BERLIN taz | Der überwunden geglaubte diplomatische Streit zwischen Ruanda und Frankreich über die französische Unterstützung für den Völkermord an Ruandas Tutsi 1994 ist kurz vor dem 20. Jahrestag des Genozids neu aufgeflammt.

Frankreich sagte am Samstag seine Teilnahme an den Gedenkfeiern in der ruandischen Hauptstadt Kigali, bei der am kommenden Montag Gäste aus aller Welt erwartet werden, ab. Grund ist ein Interview mit Ruandas Präsident Paul Kagame in der Pariser Wochenzeitschrift Jeune Afrique.

Darin wirft Kagame Frankreich direkte „Beteiligung“ am Völkermord vor, bei dem bis zu einer Million Menschen starben.
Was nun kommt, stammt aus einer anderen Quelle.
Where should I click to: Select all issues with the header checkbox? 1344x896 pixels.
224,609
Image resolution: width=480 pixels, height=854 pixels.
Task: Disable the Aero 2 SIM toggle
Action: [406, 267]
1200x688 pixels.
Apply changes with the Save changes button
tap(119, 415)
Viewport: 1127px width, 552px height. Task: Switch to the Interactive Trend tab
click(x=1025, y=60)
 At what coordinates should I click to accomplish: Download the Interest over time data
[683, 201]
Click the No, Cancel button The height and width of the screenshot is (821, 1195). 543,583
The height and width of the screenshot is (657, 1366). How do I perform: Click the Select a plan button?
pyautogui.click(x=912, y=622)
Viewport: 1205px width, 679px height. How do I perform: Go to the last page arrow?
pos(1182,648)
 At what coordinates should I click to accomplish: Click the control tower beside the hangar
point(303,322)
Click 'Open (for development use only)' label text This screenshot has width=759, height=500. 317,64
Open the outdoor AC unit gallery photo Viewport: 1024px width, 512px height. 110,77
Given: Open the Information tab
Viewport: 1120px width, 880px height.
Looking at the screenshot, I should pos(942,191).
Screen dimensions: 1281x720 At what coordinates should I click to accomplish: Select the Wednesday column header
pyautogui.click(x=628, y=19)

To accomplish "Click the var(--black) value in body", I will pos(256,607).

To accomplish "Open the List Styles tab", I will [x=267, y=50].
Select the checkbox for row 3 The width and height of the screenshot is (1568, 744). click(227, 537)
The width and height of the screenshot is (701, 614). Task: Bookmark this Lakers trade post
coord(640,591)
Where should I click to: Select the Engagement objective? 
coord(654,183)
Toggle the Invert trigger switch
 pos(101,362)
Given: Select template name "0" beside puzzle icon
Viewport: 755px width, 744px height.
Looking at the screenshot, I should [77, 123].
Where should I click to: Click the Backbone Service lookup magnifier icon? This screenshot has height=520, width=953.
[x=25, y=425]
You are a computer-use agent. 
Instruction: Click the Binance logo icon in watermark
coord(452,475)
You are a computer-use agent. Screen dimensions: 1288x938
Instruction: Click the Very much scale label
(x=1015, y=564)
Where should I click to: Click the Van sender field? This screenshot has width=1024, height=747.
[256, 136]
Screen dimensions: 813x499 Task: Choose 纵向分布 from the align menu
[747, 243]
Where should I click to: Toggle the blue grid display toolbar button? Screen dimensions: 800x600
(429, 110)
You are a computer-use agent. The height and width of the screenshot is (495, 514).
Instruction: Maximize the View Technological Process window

Wörtlich sagt er: „Die westlichen Mächte hätten es gerne, dass Ruanda ein normales Land wäre, als sei nichts geschehen, aber das ist unmöglich. Nehmen Sie Frankreich: Zwanzig Jahre später ist in französischen Augen der einzig zulässige Vorwurf der, dass nicht genug zur Rettung von Menschenleben während des Genozids unternommen worden sei. Das stimmt, aber es verdeckt das Wesentliche: die direkte Rolle Belgiens und Frankreich bei der politischen Vorbereitung des Genozids und die Beteiligung Frankreichs an seiner Ausführung.“

Frankreichs Außenministerium zeigte sich „überrascht“ über diese Äußerungen. Diese stünden „im Widerspruch zum Prozess des Dialogs und der Versöhnung“ zwischen beiden Ländern. Unter diesen Umständen werde Justizministerin Christiane Taubira nicht wie geplant am Montag nach Kigali reisen. Der Boykott sorgt in Ruanda für Empörung.

Entschuldigung gefordert

„Schade, dass Frankreich sich immer hinter der Leugnung versteckt, statt sich seiner Geschichte und seinen Verfehlungen zu stellen“, schrieb der ruandische UN-Diplomat Olivier Nduhungirehe auf Twitter. Ruandas Armeesprecher Joseph Nzabamwita stellte ein Foto ins Netz, das französische Soldaten zusammen mit ruandischen Hutu-Milizionären während des Völkermords zeigt, und schrieb dazu: „Frankreich sollte sich entschuldigen.“

In Frankreich ist das Ausmaß der Verstrickung in die Ereignisse in Ruanda 1994 bis heute kontrovers. Frankreich bildete die Armee und die Milizen aus, die den Völkermord verübten, und sorgte mit seiner verspäteten Militärintervention „Opération Turquoise“ ab Juni 1994 dafür, dass diese sich vor der vorrückenden Tutsi-Guerilla RPF (Ruandische Patriotische Front) in den benachbarten Kongo zurückziehen konnten. Jüngst haben französische Offiziere, die daran beteiligt waren, Memoiren darüber veröffentlicht.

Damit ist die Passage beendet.